L’associazione Soccorso Sci Alpino presta servizio di recupero infortunati sulle piste da sci, vigilando sull’incolumità di migliaia di visitatori e turisti
I volontari dell’associazione Fissa di Soccorso Sci Alpino di Verona, nata ad agosto dalla precedente Federazione, possiedono una particolare “vocazione”: dedicano il loro tempo libero, senza fini di lucro, con sacrificio e dedizione, alla sicurezza e all’incolumità degli sportivi sulle piste da sci. Un compito che richiede una notevole preparazione e una capacità d’intervento di altissimo livello qualitativo.
A novembre l’associazione apre le porte ai nuovi iscritti: per chi volesse entrare a far parte della Fissa è possibile iscriversi giovedì 25 novembre alle ore 21 nella sede operativa di via Frà Giocondo, 83 a Verona in occasione della riunione istituzionale.
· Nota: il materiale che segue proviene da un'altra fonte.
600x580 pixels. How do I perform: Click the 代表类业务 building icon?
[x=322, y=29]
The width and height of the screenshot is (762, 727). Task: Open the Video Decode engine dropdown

Il corso è aperto anche a chi non sa sciare: la qualifica di ausiliare consente infatti di operare il servizio di soccorso nelle stazioni sciistiche dove non viene richiesto il trasporto a valle.
Per gli iscritti alla Fissa, che ad oggi sono un centinaio, c’è l’obbligo iniziale di frequentare un corso di primo soccorso sanitario, utile a fornire loro le conoscenze base teorico-pratiche e a far sì che possano intervenire con tempestività e prontezza in caso di incidente. A seguire vanno annoverati i compiti di organizzare corsi di pronto intervento sanitario e assistenza, promuovere contatti e collaborazioni con altre associazioni e principalmente soccorrere gli infortunati sulle piste da sci. Tale servizio è incentrato sul recupero, la stabilizzazione dei parametri vitali e l’eventuale trasporto a valle dei feriti, fino al punto d’incontro con l’Als (Advance Life Support, ovvero il personale medico di un’ambulanza o eliambulanza).
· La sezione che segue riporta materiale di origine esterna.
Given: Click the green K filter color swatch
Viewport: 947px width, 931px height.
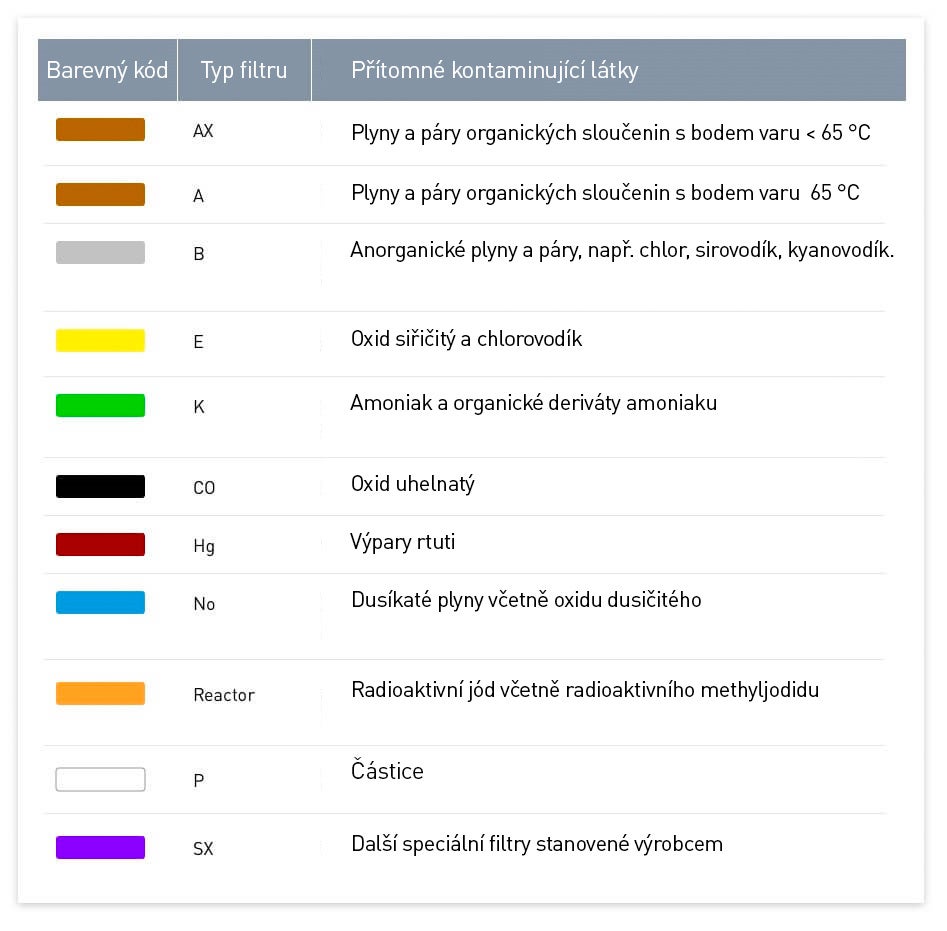Looking at the screenshot, I should 100,405.
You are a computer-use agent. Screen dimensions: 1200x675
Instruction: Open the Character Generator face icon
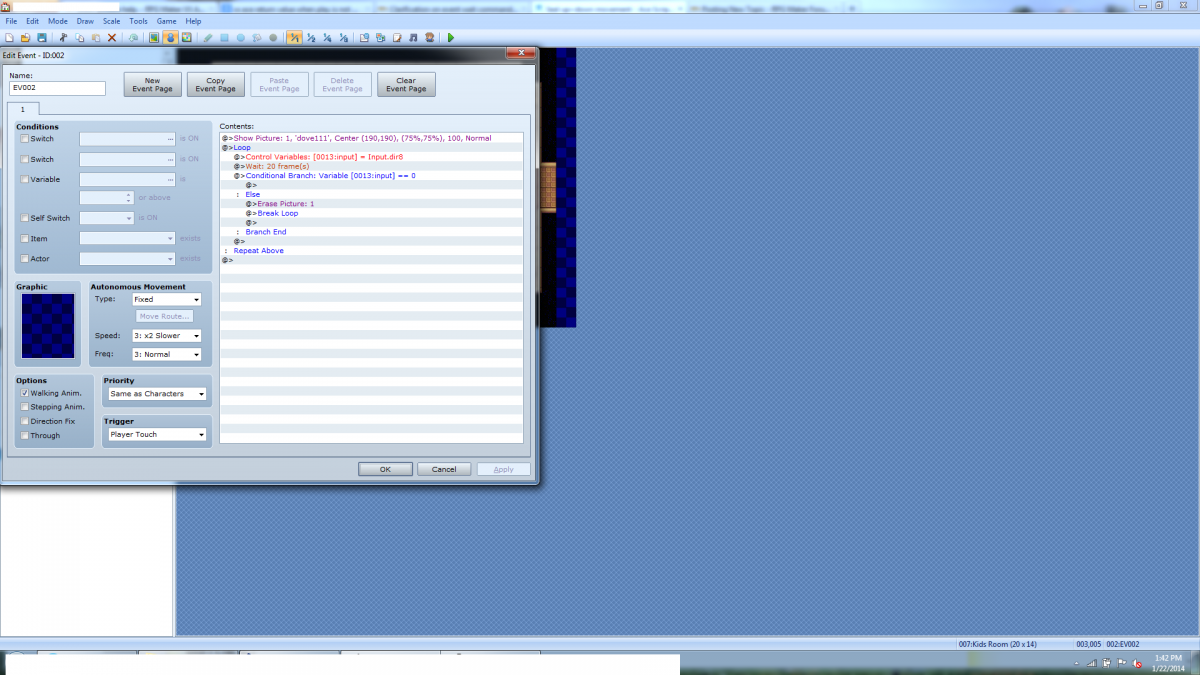(429, 37)
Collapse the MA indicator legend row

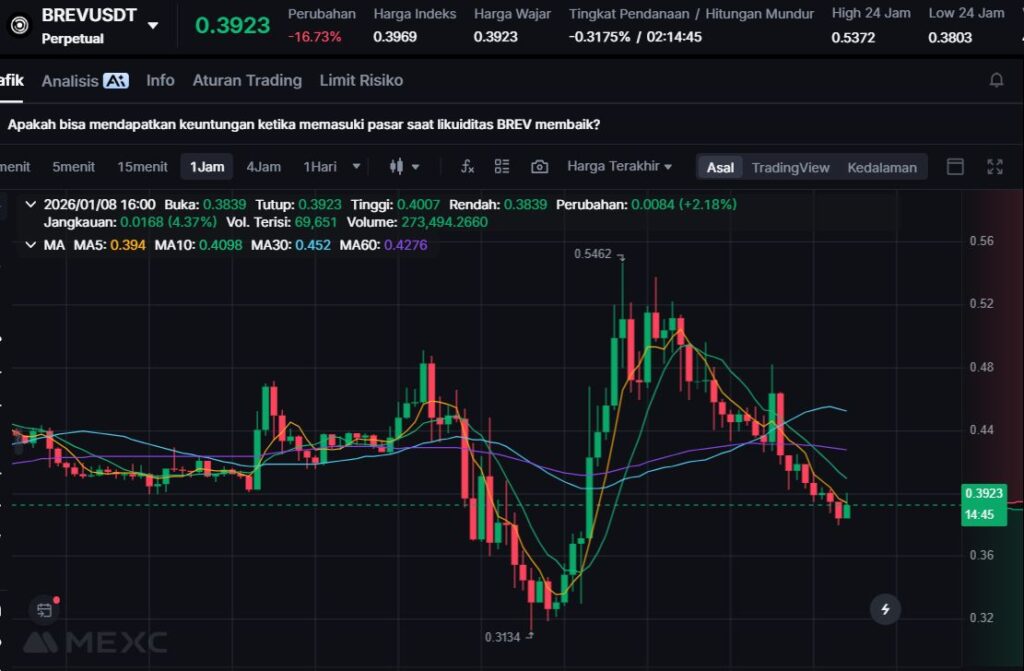[30, 244]
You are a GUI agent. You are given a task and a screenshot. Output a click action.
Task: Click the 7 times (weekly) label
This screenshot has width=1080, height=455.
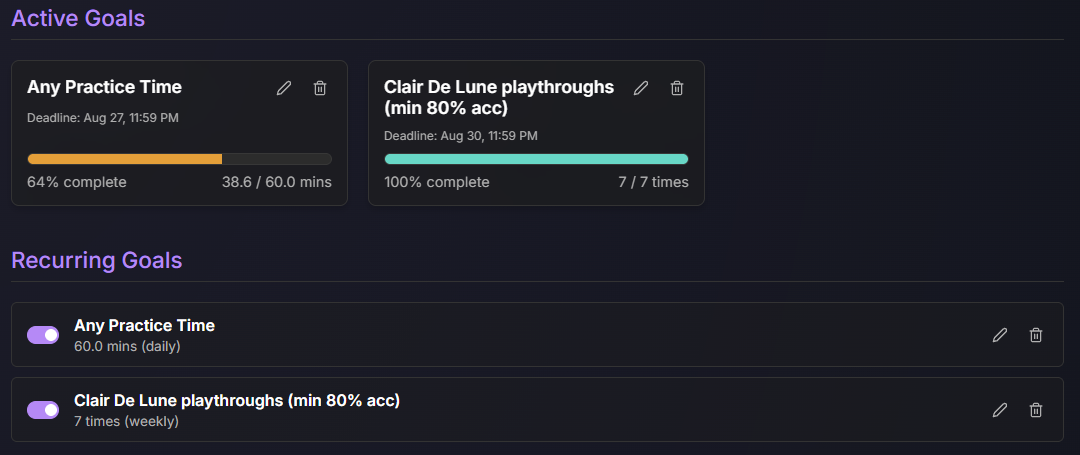126,421
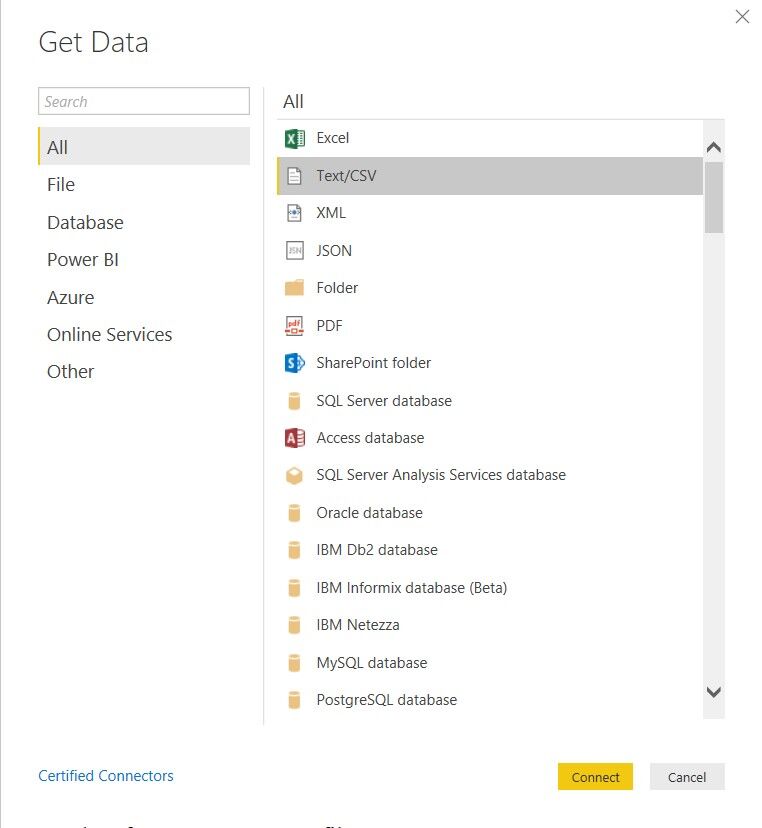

L’attività di intervento vera e propria, che i volontari Fissa prestano nelle stazioni sciistiche di Erbezzo e Malcesine a Verona, a Folgaria in Trentino e a Fiorentini, in provincia di Vicenza, inizia molto presto la mattina, all’apertura delle piste: in base ai turni di lavoro i volontari, in squadre di dieci, effettuano dapprima il controllo dell’attrezzatura sanitaria in dotazione, ovvero un marsupio per i piccoli interventi, con garze, cerotti e disinfettante, uno zaino con i supporti necessari agli interventi di primo soccorso, una borsa con stecco-bende di varie misure, una akia, cioè la barella per il trasporto a valle degli infortunati e un’altra a cucchiaio.
I volontari compiono con serietà sia l’attività di promozione della sicurezza sulle piste che il recupero stesso degli infortunati, in collaborazione con Carabinieri, Polizia e Corpo Forestale, utilizzando tutte le conoscenze sanitarie acquisite e nel pieno rispetto dei protocolli sanitari vigenti. Gli incidenti in montagna nel corso di una stagione sono infatti numerosi e svariate le casistiche, perché le moderne tecnologie, la scorretta applicazione dei “codici neve” e la voglia di velocità portano spesso, soprattutto i giovani, a voler strafare; ecco che diventa essenziale la presenza dei volontario della Fissa, che devono intervenire con rapidità e scaltrezza, prestando attenzione alla salute del malcapitato e a rispettare la tipologia d’intervento, fattori che spesso equivalgono a salvarne la vita o a ridurre il trauma.
Il lavoro dei volontari non è fine a se stesso, ma anzi la loro presenza lungo i circuiti tranquillizza e rassicura i meno esperti e gli escursionisti. Inoltre la Fissa lavora in silenzio, senza contributi né finanziamenti e formando ragazzi specializzati nei campi sanitari e del soccorso, desiderosi di rendersi utili con uno spirito di solidarietà che varca i confini veneti.